House debates

Thursday, 30 May 2024

Bills

National Disability Insurance Scheme Amendment (Getting the NDIS Back on Track No. 1) Bill 2024; Second Reading

4:14 pm

Photo of Stephen BatesStephen Bates (Brisbane, Australian Greens) Share this | Hansard source

The NDIS is so difficult to navigate, especially at the appeals and review stages—so difficult, in fact, that there are dedicated community advocacy groups that have been set up to assist. Because these groups are so underfunded and the demand is so high, many people with disability and their families are being left alone to navigate this complex bureaucracy. They're essentially having to beg for choice and control and for their medical evidence to be taken into account. It is exhausting for individuals with disability and their carers and relatives, who are already dealing with the challenges of daily life with disability. In so many instances, the NDIS is providing no updates to my constituents and no accountability for the turnaround time, especially in change-of-circumstance applications. My team should not have to ring up the minister's office or MASCO because a case has dragged on for so long that it has become an urgent and imminent welfare threat.

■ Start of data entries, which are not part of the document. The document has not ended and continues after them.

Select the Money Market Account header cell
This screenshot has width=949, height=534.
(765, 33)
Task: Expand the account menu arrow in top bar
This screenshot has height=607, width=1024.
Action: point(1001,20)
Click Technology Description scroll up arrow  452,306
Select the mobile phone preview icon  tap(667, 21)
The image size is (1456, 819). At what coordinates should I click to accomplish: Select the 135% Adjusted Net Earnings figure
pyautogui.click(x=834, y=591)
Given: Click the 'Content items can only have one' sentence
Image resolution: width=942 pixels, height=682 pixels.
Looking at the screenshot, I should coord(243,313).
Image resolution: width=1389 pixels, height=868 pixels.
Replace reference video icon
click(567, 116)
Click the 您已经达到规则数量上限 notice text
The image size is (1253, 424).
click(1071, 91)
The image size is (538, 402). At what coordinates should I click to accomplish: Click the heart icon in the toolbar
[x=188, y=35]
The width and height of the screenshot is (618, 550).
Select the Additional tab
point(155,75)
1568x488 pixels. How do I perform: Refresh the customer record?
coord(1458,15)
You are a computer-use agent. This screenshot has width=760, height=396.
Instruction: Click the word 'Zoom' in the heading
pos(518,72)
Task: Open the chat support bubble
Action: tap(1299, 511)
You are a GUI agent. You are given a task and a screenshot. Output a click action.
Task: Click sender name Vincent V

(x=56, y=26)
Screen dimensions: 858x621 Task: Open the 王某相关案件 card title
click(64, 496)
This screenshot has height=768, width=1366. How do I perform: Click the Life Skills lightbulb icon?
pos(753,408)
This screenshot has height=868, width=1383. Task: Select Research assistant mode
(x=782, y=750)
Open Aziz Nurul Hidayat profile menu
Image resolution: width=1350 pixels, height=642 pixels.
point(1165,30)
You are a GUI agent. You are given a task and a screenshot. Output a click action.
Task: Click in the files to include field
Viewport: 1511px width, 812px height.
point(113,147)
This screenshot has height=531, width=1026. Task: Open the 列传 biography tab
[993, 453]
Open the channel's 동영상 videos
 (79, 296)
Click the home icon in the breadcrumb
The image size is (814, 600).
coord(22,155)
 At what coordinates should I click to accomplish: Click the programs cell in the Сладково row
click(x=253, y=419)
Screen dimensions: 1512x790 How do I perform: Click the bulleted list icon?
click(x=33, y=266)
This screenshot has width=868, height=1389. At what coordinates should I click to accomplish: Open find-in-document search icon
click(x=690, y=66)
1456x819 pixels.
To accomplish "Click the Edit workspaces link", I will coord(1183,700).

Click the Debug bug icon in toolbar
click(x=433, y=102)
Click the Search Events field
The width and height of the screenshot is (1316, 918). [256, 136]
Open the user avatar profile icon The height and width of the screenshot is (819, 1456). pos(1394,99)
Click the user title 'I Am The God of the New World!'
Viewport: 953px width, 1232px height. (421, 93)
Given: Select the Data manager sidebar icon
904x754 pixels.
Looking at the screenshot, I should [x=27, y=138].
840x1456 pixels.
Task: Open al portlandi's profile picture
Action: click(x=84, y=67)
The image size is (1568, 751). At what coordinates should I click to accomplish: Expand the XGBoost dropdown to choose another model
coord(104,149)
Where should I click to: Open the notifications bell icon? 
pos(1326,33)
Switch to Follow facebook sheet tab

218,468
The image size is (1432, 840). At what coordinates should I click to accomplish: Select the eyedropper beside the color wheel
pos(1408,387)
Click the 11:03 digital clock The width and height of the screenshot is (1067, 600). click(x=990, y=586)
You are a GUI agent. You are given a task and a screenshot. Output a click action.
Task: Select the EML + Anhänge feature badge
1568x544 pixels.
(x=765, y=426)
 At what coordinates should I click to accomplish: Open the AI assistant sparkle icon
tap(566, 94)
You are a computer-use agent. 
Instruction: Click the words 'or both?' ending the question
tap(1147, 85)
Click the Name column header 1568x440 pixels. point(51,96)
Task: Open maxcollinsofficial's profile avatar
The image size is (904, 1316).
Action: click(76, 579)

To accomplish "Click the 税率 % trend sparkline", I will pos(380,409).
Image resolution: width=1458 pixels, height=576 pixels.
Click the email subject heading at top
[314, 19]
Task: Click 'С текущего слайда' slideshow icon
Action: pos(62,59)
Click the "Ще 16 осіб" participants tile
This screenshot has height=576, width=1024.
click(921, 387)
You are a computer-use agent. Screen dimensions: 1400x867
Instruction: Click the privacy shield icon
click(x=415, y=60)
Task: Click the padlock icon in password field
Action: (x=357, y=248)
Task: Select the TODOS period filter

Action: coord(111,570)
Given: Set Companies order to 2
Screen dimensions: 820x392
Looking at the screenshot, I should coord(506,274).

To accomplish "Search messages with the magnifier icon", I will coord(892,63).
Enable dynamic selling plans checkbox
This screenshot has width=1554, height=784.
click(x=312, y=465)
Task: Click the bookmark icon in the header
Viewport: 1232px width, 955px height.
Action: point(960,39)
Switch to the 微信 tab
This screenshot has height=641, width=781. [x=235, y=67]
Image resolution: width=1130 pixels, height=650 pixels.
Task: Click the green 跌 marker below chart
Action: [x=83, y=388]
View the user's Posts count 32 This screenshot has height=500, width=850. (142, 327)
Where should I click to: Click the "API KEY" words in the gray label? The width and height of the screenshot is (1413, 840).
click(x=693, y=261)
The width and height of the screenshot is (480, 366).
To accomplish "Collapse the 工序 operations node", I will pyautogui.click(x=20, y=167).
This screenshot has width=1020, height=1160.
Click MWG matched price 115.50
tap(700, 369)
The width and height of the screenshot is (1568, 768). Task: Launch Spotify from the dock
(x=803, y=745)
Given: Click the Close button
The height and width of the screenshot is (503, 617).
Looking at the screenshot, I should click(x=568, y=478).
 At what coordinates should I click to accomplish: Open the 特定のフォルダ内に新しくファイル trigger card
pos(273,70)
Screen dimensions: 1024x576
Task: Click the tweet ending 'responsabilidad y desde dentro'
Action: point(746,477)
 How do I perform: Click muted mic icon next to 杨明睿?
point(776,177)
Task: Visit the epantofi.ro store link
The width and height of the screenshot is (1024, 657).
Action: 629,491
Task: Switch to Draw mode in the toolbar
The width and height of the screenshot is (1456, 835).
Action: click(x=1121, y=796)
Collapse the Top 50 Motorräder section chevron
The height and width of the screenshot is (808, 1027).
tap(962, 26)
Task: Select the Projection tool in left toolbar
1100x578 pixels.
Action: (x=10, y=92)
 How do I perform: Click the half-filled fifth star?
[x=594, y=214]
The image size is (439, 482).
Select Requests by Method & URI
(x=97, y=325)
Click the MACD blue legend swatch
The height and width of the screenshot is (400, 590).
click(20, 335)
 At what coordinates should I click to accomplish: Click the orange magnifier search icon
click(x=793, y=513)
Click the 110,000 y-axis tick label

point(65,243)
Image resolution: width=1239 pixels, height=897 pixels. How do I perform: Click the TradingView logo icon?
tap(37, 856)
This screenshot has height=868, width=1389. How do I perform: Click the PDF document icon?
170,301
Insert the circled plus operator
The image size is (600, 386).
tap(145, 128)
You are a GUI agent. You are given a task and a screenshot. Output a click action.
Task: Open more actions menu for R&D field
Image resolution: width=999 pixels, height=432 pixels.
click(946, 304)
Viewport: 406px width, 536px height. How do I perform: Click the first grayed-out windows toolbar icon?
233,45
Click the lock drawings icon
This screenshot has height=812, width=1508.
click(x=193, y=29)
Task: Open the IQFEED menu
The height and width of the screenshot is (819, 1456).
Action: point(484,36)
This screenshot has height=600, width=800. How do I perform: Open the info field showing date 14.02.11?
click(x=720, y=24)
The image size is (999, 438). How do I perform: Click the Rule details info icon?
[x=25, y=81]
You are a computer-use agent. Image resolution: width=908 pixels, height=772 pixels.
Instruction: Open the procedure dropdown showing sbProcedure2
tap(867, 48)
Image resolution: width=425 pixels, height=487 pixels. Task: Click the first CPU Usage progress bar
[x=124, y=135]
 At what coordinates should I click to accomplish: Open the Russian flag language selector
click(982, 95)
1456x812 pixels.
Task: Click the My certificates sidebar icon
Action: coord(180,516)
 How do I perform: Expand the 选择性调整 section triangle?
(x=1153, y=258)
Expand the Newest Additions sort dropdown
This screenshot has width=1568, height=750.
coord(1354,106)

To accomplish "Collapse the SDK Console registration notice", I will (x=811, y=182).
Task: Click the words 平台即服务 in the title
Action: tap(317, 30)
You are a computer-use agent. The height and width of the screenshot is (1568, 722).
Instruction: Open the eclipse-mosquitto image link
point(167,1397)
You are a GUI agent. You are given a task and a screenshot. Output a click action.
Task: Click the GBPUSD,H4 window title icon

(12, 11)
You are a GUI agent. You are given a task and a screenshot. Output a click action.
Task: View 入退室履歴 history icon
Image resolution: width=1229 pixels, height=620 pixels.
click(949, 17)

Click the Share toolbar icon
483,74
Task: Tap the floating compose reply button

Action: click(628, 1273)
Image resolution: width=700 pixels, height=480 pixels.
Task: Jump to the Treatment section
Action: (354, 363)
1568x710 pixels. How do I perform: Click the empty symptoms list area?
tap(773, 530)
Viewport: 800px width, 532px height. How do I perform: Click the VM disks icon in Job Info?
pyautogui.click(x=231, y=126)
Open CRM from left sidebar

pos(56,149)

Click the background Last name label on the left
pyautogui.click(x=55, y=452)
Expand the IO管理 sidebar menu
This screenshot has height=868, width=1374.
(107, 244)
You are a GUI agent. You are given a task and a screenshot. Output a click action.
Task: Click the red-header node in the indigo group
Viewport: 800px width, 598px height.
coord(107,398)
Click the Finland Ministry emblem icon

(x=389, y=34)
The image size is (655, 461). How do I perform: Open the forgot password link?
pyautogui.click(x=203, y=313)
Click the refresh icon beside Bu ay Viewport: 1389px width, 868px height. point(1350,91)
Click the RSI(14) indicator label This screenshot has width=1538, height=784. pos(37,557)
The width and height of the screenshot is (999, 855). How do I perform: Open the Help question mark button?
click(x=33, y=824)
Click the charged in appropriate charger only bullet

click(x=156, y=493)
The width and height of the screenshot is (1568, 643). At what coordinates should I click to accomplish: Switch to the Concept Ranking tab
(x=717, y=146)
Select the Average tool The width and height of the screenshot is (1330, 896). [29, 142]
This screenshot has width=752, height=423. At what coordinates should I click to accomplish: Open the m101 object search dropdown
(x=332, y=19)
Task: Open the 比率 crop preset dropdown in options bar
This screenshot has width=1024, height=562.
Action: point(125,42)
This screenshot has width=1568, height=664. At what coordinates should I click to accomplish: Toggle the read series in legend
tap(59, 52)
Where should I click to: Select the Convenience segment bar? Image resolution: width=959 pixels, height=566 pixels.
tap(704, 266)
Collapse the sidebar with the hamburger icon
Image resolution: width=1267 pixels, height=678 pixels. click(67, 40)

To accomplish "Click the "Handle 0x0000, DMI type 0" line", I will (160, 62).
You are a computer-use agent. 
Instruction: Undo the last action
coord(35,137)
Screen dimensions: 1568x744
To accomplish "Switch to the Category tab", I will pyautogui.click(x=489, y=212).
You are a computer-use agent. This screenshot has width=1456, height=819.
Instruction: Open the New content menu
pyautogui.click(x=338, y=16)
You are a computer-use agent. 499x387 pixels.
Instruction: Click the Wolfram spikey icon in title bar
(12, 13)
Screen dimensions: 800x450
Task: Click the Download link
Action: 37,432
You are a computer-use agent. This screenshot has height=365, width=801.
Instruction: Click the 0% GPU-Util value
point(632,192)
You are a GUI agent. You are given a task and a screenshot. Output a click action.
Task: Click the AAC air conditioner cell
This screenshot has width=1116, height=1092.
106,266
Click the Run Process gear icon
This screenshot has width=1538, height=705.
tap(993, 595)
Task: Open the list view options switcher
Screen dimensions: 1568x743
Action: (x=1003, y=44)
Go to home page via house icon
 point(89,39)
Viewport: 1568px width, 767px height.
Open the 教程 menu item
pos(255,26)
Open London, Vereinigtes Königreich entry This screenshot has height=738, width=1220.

This bill, the National Disability Insurance Scheme Amendment (Getting the NDIS Back on Track No. 1) Bill 2024, proposes the most significant changes to the NDIS since it started more than a decade ago. Understandably, the disability community and NDIS participants, along with families, carers and NDIS workers, are concerned about the changes being proposed. Let's discuss this bill in the context of Labor's latest budget—a budget where the government has chosen to prioritise giving handouts to fossil fuel companies, weapons manufacturers and countless other megacorporations, and, at the same time, has chosen to gut money from NDIS participants to the tune of $14.4 billion. We have a government carrying on about the budget surplus while slashing funds from Australians with disability. It is absolutely shameful.

This bill is Labor's thinly-veiled foundation for future NDIS cuts. The NDIS is already struggling, with my constituents genuinely fearful of how much worse waiting times can get and funding cuts will blow out. This bill was created behind closed doors, with representatives of the disability community forced to sign nondisclosure agreements. The government is so concerned about its terrible plans for the NDIS becoming public that it made people, under fear of prosecution, sign nondisclosure agreements. How is this genuine co-design?

This bill intends to transition every NDIS participant from an old framework plan to a new framework plan over the next five years. The supports that are working so well for people, whether that's support to be active community members, go to work, help in their homes—so much more would be put back in the hands of agency staff. Essentially, this means each and every NDIS participant's future on the scheme is in question. This bill will make it easier for bureaucrats to prevent people from accessing the NDIS. It will also make it easier for bureaucrats to remove people from the scheme entirely. This bill is set to prescribe specifics of what you can and can't get from the NDIS, which is in and of itself an incredibly significant change from the original intention of the NDIS.

The NDIS is supposed to be a scheme that enables each individual disabled person to achieve their goals. But here we have Labor trying to return us to the days of disabled people's lives being dictated by out-of-touch politicians. This bill will see a restriction of support available through the scheme. It will limit the ability to have NDIS plans that are based on individual needs, and it will replace 'reasonable and necessary' with a new single definition of 'NDIS supports'—supports that meet a narrow, new definition.

This bill attempts to set up a way of pushing people off the NDIS into supports it suggests will be provided by states and territories. The reality, however, is there is no possible way the states and territories can provide those supports in time, especially not in a way that is nationally consistent and that will guarantee no disabled person becomes worse off under Labor's NDIS plan. Removing people from the scheme to services that don't yet exist is outrageously poor planning with obviously harmful consequences.

One of the most concerning aspects of this bill is the precedent it sets for future cuts and changes. This bill will enable the agency to make significant changes to the scheme in the future without community consultation. The Greens acknowledge the second reading amendment from Mr Sukkar and support the call to release the modelling that underpins the NDIS Financial Sustainability Framework and to provide a detailed outline of the inevitable cuts participants should expect as a result of these changes. I, along with my colleagues in the Senate, have been calling on the government to release this framework for matter of months, but the Labor government has been unwilling to provide transparency to this parliament or to the Australian people.

Despite the Greens' support for the release of these documents, we are not able to support the overall amendment. The Greens will actively participate in the inquiry into this bill and we will be bringing forward significant amendments to this legislation. But, as the bill stands, the Greens will not support Labor choosing to cut support to disabled people.